Late last August, a stretch of Route 38 in Cherry Hill between Longwood and Chapel avenues saw rapid flooding that submerged a car and left the vehicle trapped in the water until authorities could come for help. The incident left a section of Route 38 shut down, causing delays in both directions that had drivers congesting neighborhoods and sitting in standstill traffic on the surrounding roads.
The flooding was the latest in a series of intermittent flooding issues the Cherry Hill Police Department has dealt with along Route 38 over the last two years. With the rainiest months ahead, the low-lying section of road may still be susceptible to flooding, but the state Department of Transportation thinks it has identified the main source of the problem.
“Lower lying sections of Route 38, particularly by the railroad overpass near Kenilworth Avenue, have, at times, had issues with flooding resulting from heavy rainfall,” said Steve Schapiro, deputy director of communications for NJDOT. “Last year, a damaged drainage pipe on township property was discovered. NJDOT worked with Cherry Hill and completed a project last summer to repair the drainage pipe and stabilize an eroded slope near the railroad overpass.”
Schapiro said, additionally, sometimes so much rain falls in such a short amount of time that drainage systems cannot handle the deluge of water, which causes temporary flash flooding. He said in the event that flooding presents a danger to motorists, NJDOT will not hesitate to close a road temporarily.
Cherry Hill Police Chief William Monaghan said the department has grappled with flooding issues on both Route 70 and Route 38, but Route 38 has proven the more problematic of the two. He said roadway design and drainage issues are part of the problem. He said these issues are coupled with the fact that people throw trash and other debris out of their cars that washes into the drains and clogs them.
“Those pipes lead to a municipal release point back off of 38 – back by one of the parks,” Monaghan said. “We send public works crews out there to clear debris on a consistent basis to ensure at least our end is covered as far as the flow of the water.”
There were two flooding incidents in rapid succession last summer that drew the public’s attention to the problem. Capt. Amy Winters of the Cherry Hill Police Department said, at the road’s lowest point, the water can get up to four feet deep, and any car that tries to drive through that gets destroyed. She said the water looks deceptively less deep, and so some motorists will try to drive through the flooding. The car or cars subsequently become trapped and most likely destroyed.
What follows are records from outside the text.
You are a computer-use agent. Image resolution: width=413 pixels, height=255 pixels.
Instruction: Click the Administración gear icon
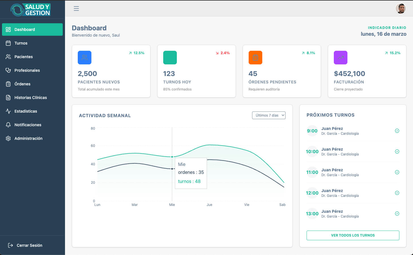tap(8, 138)
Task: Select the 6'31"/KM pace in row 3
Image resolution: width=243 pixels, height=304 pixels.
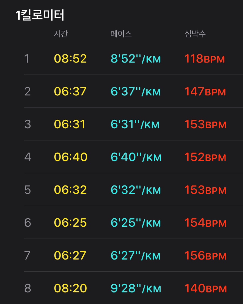Action: point(135,124)
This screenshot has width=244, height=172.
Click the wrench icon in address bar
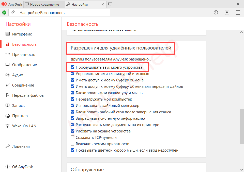[x=13, y=13]
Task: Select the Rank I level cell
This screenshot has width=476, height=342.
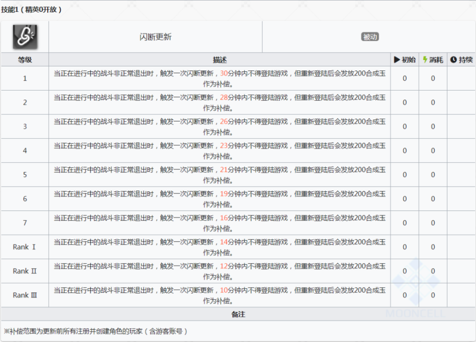Action: [25, 247]
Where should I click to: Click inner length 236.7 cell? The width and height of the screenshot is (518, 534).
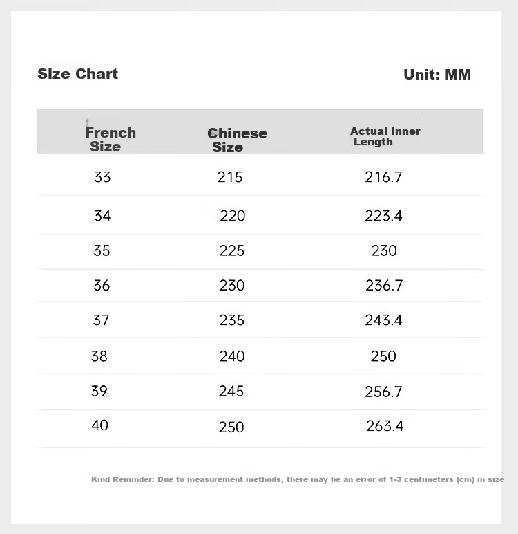[x=384, y=286]
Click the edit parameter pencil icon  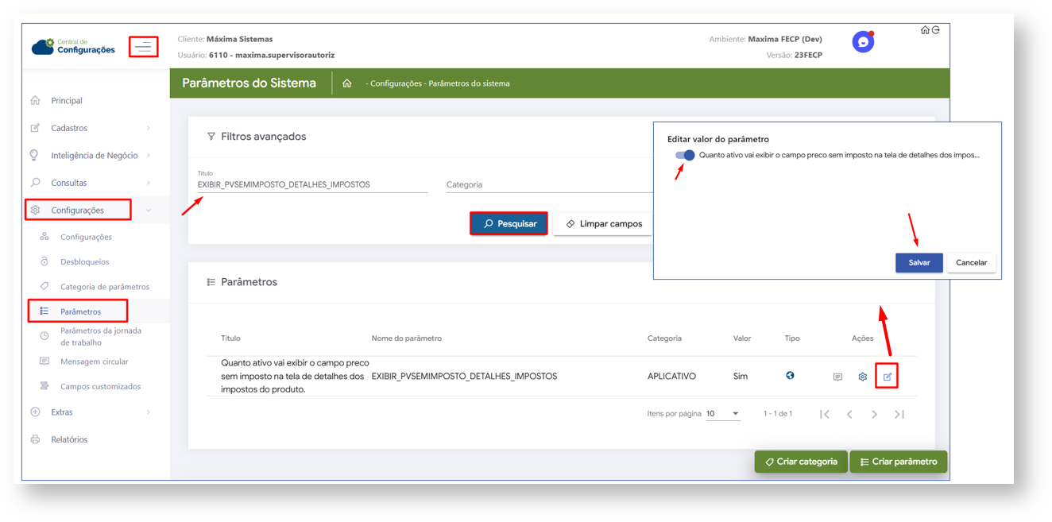887,377
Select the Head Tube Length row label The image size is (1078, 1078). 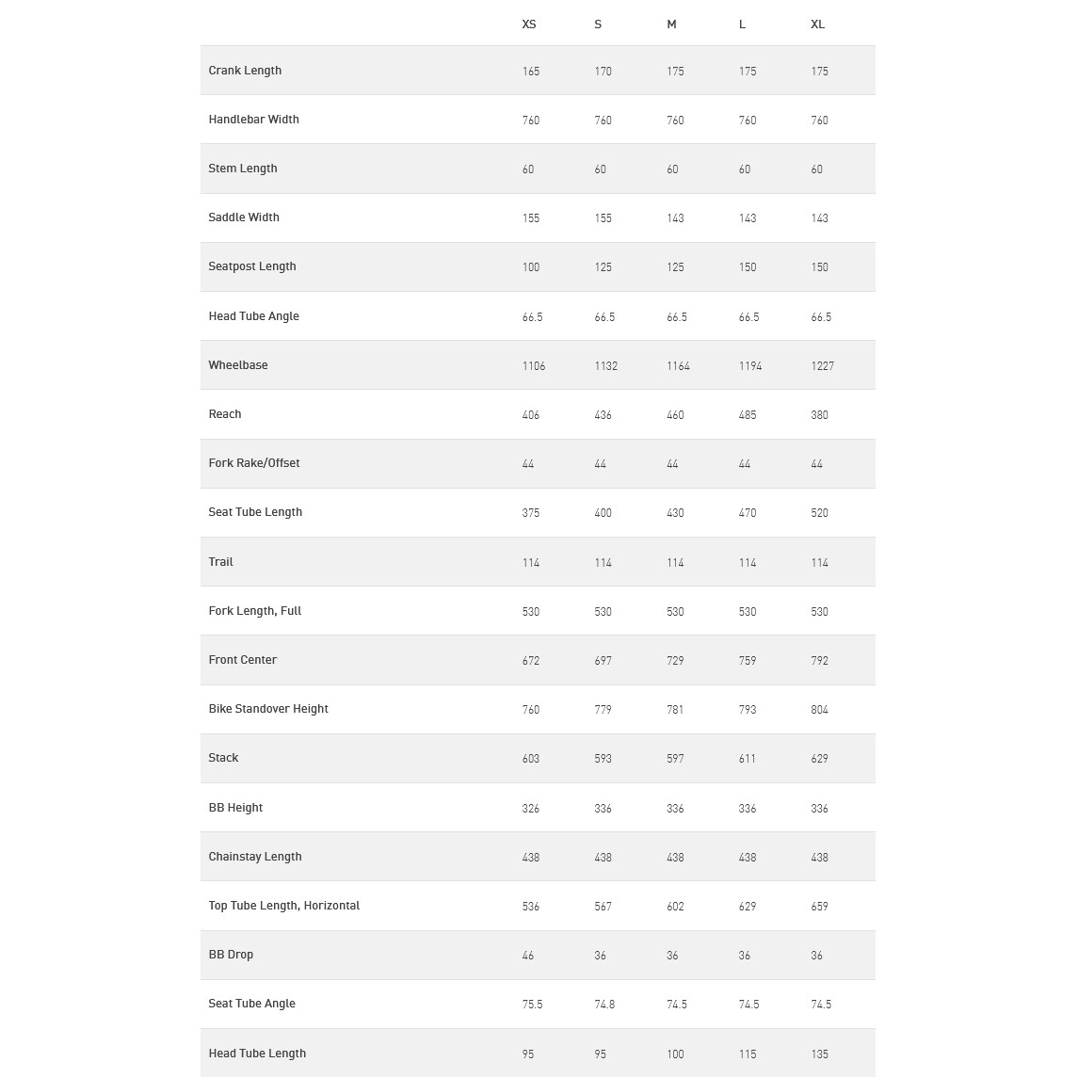(x=257, y=1054)
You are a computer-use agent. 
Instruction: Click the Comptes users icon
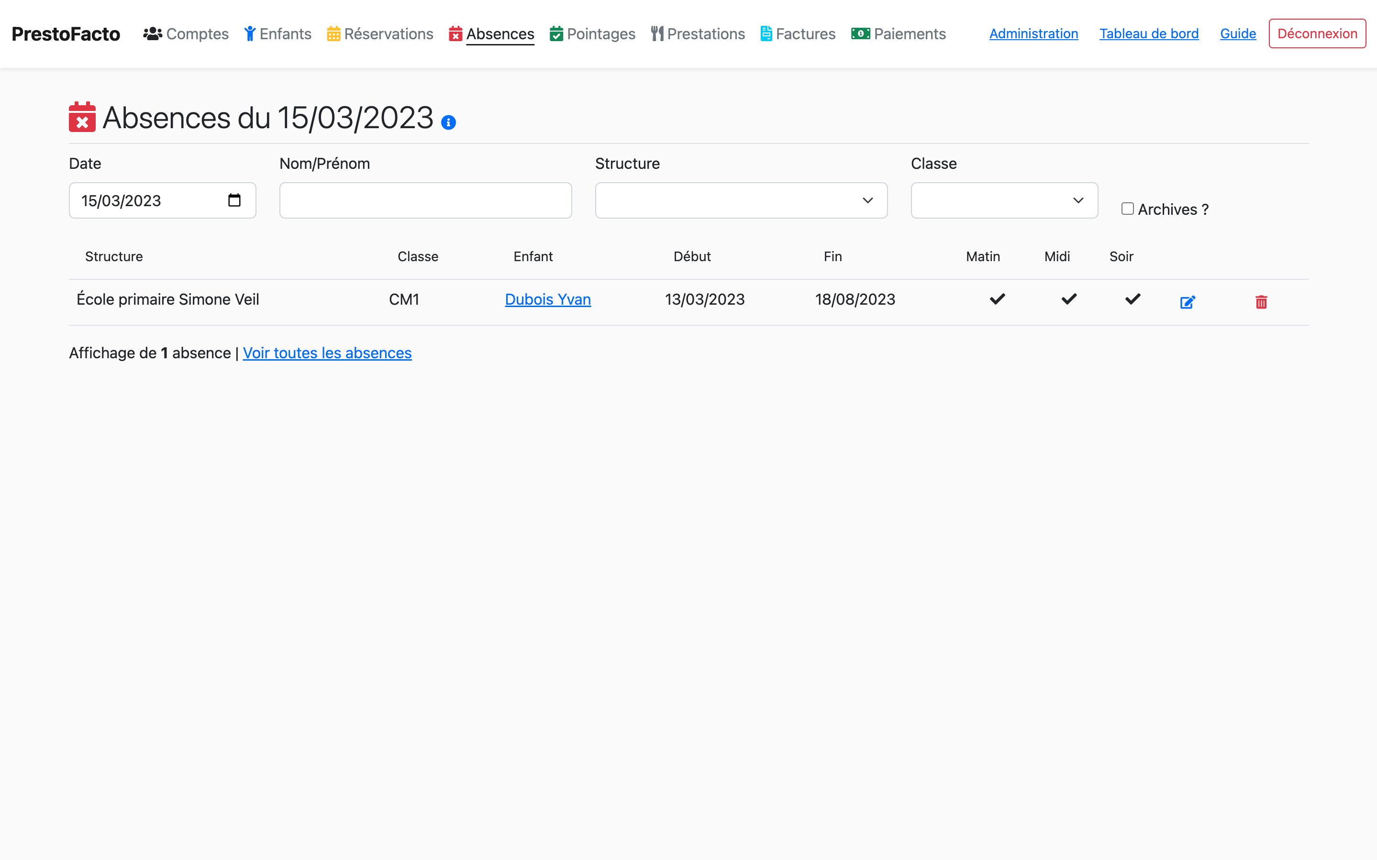152,34

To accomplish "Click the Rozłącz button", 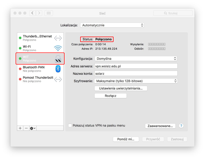I will [x=110, y=96].
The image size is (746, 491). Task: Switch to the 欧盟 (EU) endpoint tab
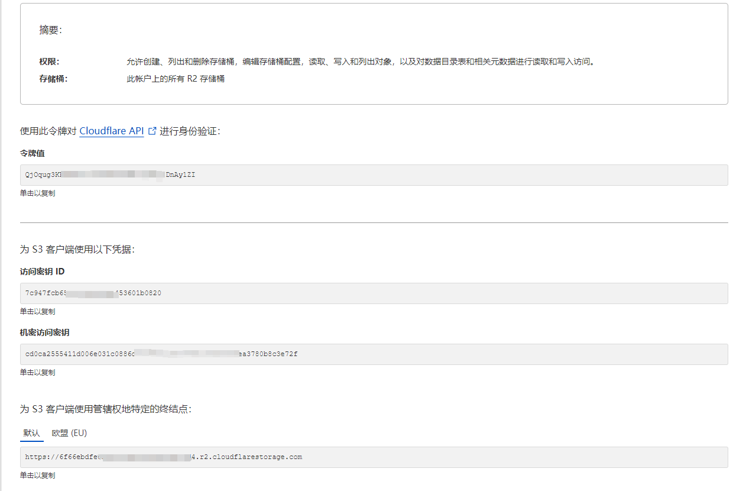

At that point, the incident turns into a rescue mission for the department, which has to contact the fire department to tow the car out of the water.
Monaghan said now that they’re aware of the issues, officers assigned to that district of town will monitor the road during periods of heavy rainfall.
“Our goal is to close it prior to the water getting to a point where people will get stuck in the water,” Monaghan said.
If needed, the department will contact the DOT to come out and shut down the road while the department assists with detours until the water subsides. He said because Route 38 is a major thoroughfare to Philadelphia and surrounding South Jersey communities, getting the word out about a closure is extremely important. He said they’ll contact local media and send out an alert on their Nixle page, but given the volume of traffic that utilizes the roadway, the backups will inevitably spill on to Route 70 and other side streets.
Monaghan cautioned that if Route 38 is shut down, the best option for diverted motorists is to stay on main roads and out of the nearby neighborhoods. He said the surrounding neighborhoods are practically a dead end with no way to turn around once motorists get trapped in the volume.
In the meantime, the township’s engineers are still in contact with DOT about corrective measures, according to Monaghan.
“It’s in the hands of engineers at this point,” Monaghan said.